12h - "Quando foi mais tarde, 12h30 para 13h, ela voltou com esse assassino para almoçar. E aí, foi quando, em média de 14h para 14h30, ela saiu com ele e pegou a chave do carro na mão de meu filho. Essa foi a última vez que eu falei com ela”.

16h - "A outra avó veio trazer o menino, fui, bati na porta, chamei ela e vi que ela não estava em casa. Liguei pra ela e o celular deu caixa. Aí disse para avó que ela não estava e que depois passava para buscar a criança. Mais tarde, minha esposa se sentiu mal e voltou para casa, como se estivesse pressentindo algo de errado. Foi então que começamos a nos preocupar com Daiane".

17h - "Eu liguei para a outra avó perguntando se ela já tinha ido buscar o filho, e ela disse que não. Foi quando eu ouvi os berros, os gritos do monstro. Quando descemos, ele já estava indo embora e disse que estava falando com o Gabriel, irmão de Daiane, que ela tinha sumido. E aí começou o sofrimento”.

18h - “Foi uma luta a noite toda. O monstro e o pai dele também começaram a procurar Daiane e ficavam colocando a culpa no ex-marido dela, dizendo que tinha sido ele. Eu queria ir com ele para registrar queixa e ele tirou de tempo. Ele dizia que não, que isso não procedia, que delegacia só depois de 24 horas para registrar desaparecimento, para evitar o flagrante".

20h - "Ele [o autor do crime] encontrou uma viatura da Polícia Militar e pediu ajuda e disse que Daiane tinha sumido. Foi quando o pessoal da polícia disse que talvez ela tivesse ido a uma festa de final de ano, uma confraternização do pessoal da farmácia. E nisso, nós fomos lá e ela não estava. E foi aquela correria, aquele sofrimento. Foi a noite toda assim. Nós da família e o assassino atrás de Daiane"

17 de dezembro de 2017 - Corpo é achado:

8h - "Quando foi de manhã, foi que já não tinha mais para onde correr. A gente foi registrar queixa na delegacia. Adilson voltou, sentou na delegacia e registrou queixa com a cara mais cínica e com o sangue frio dele".

9h - "Quando voltamos para casa foi que meu filho recebeu a mensagem de um ciclista dizendo que tinha encontrado um corpo parecido com o dela e aí o sofrimento foi maior ainda. A gente desmaiou, passou mal e tudo".

16h - “Eu já estava desconfiado quando a polícia pediu que o carro da gente ficasse lá na delegacia para fazer vistoria.
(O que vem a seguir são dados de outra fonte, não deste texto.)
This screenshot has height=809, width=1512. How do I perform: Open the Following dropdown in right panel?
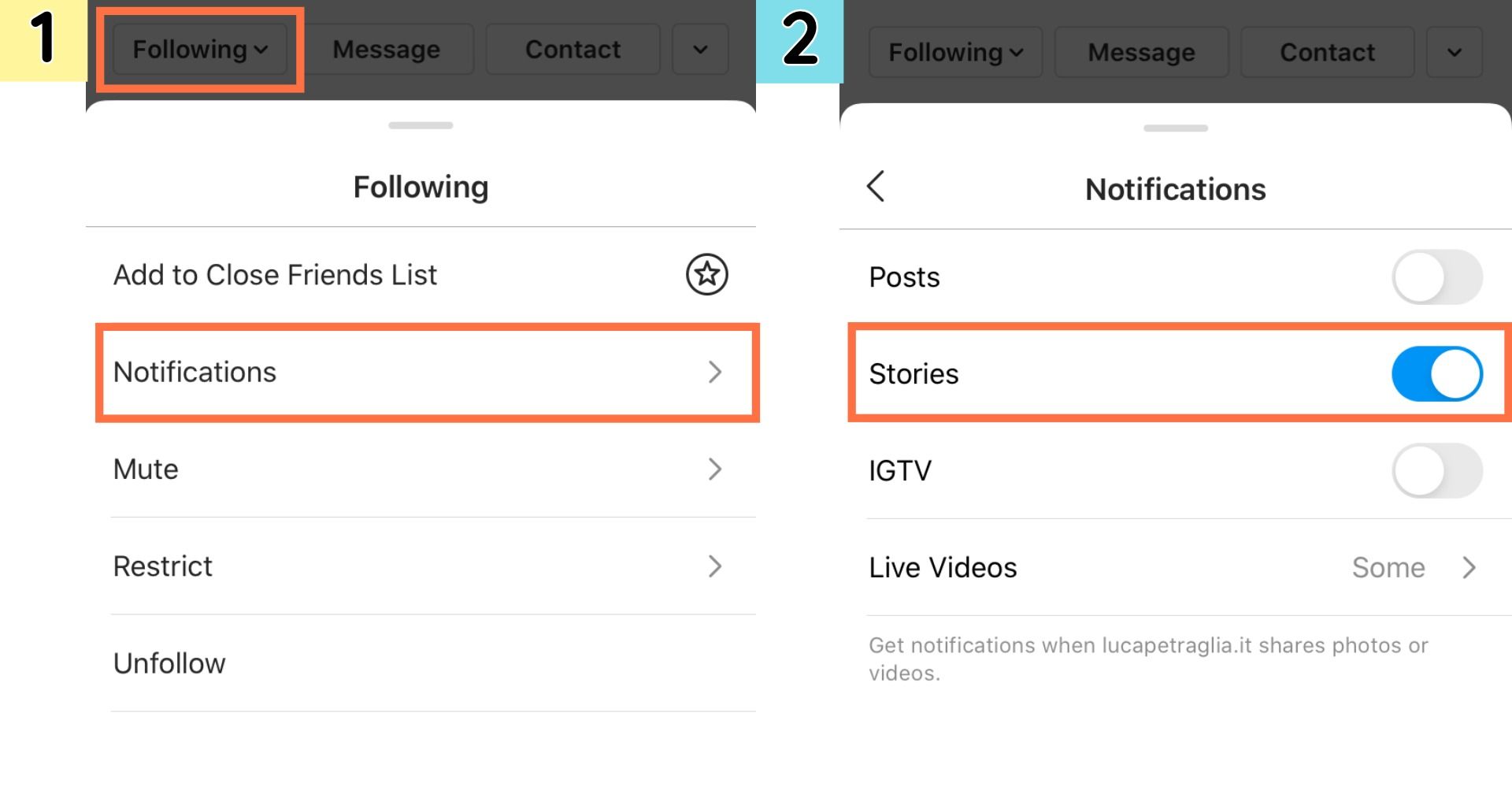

Já estava desconfiado pelo tempo que ele estava lá na delegacia para dar entrada no Departamento de Polícia Técnica para trazer o corpo dela para o velório. E aí eu vi pela demora que alguma coisa de errado estava acontecendo com ele".

18h - "Na correria, à noite, no velório dela, foi que ficamos sabendo que ele estava sendo detido. Ele não participou do velório. Eu mesmo só fiquei sabendo já tarde um pouco, que eu fiquei sabendo que tinha sido ele. Minha esposa ainda estava duvidando, acreditando nele, mas aí depois contaram a ela e vimos que não tinha mais o que fazer”.

O que diz a família:
Rubem Mota acredita que Adilson Prado Lima Júnior já se preparava para cometer o crime. O motivo alegado pelo acusado à polícia foi o ciúme após ele ter lido mensagens de whatsapp da vítima. “Não teve nada de traição. A conversa que ele desconfiou era uma conversa normal com o patrão dela. Até o delegado disse que não tinha nada que justificasse esse ciúme”.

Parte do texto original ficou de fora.